What is expected:
Pick every line out of the entries below that has the string "click", and copy it.

Records for this task:
◇ ◇ ◇ ◇
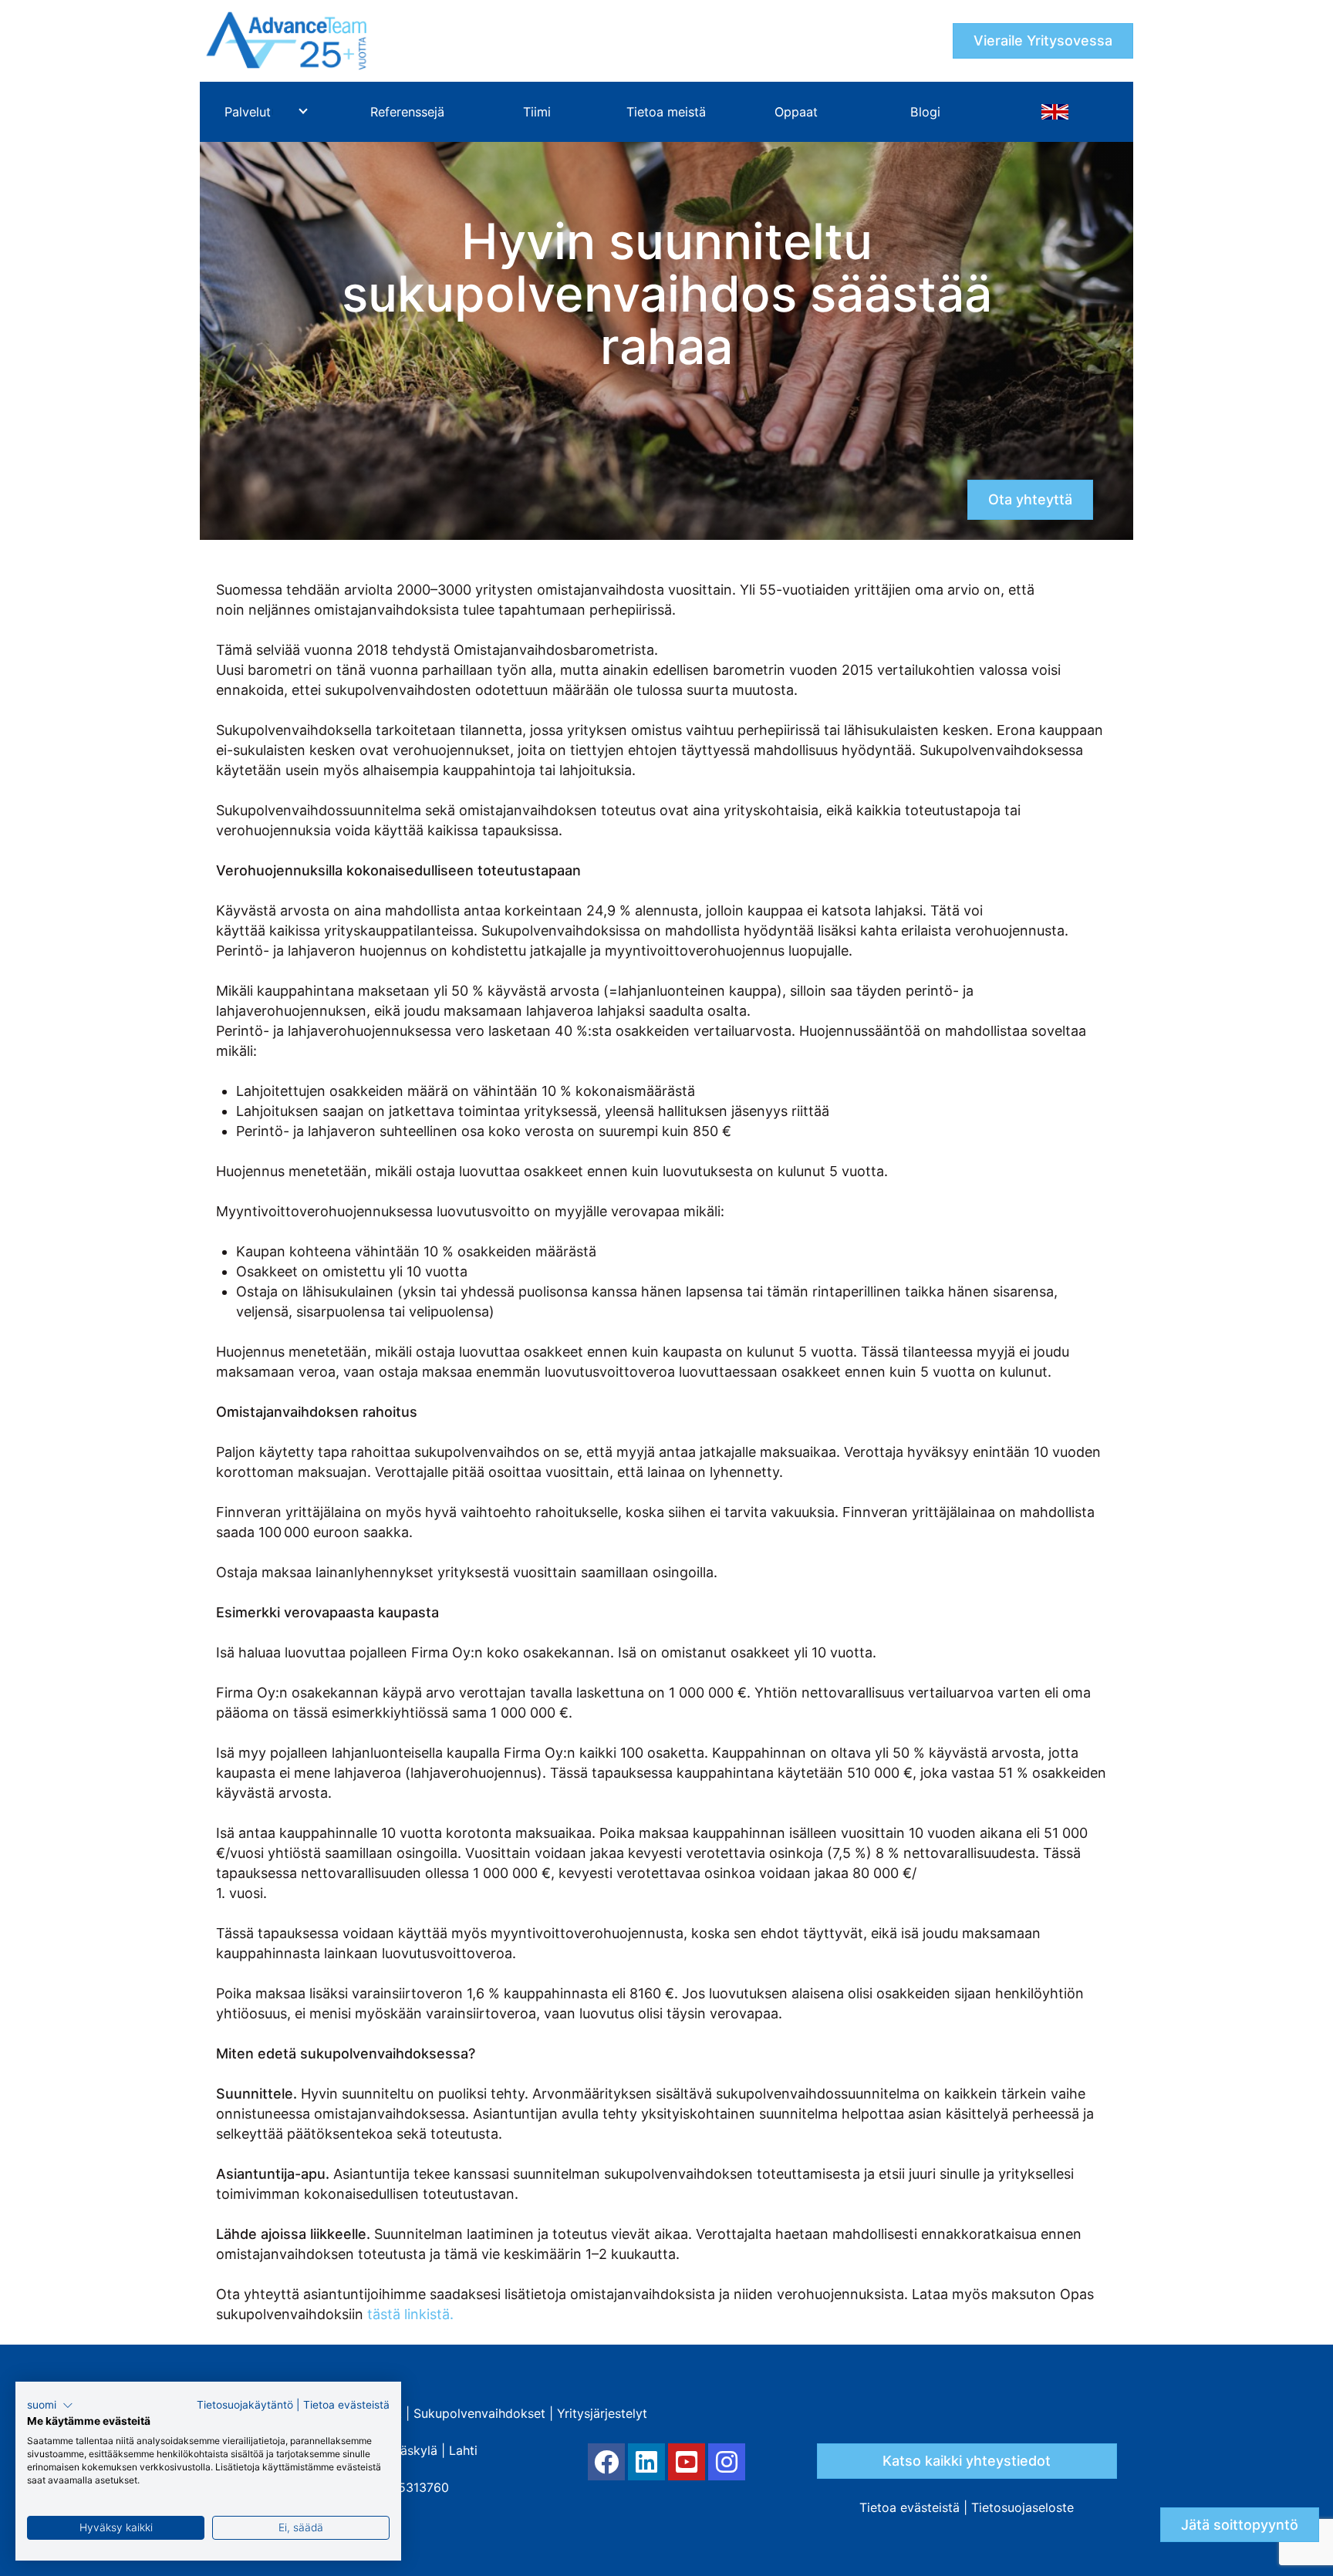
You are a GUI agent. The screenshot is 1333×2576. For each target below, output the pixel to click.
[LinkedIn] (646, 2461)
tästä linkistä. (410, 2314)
◇ ◇ ◇ ◇
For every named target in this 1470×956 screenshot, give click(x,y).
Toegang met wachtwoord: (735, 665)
◇ ◇ ◇ ◇
Result for this exercise:
You are a GUI agent. The screenshot is 1333×2576. For each target below, output the pixel to click.
For every named target in this 1470×956 screenshot, give click(x,y).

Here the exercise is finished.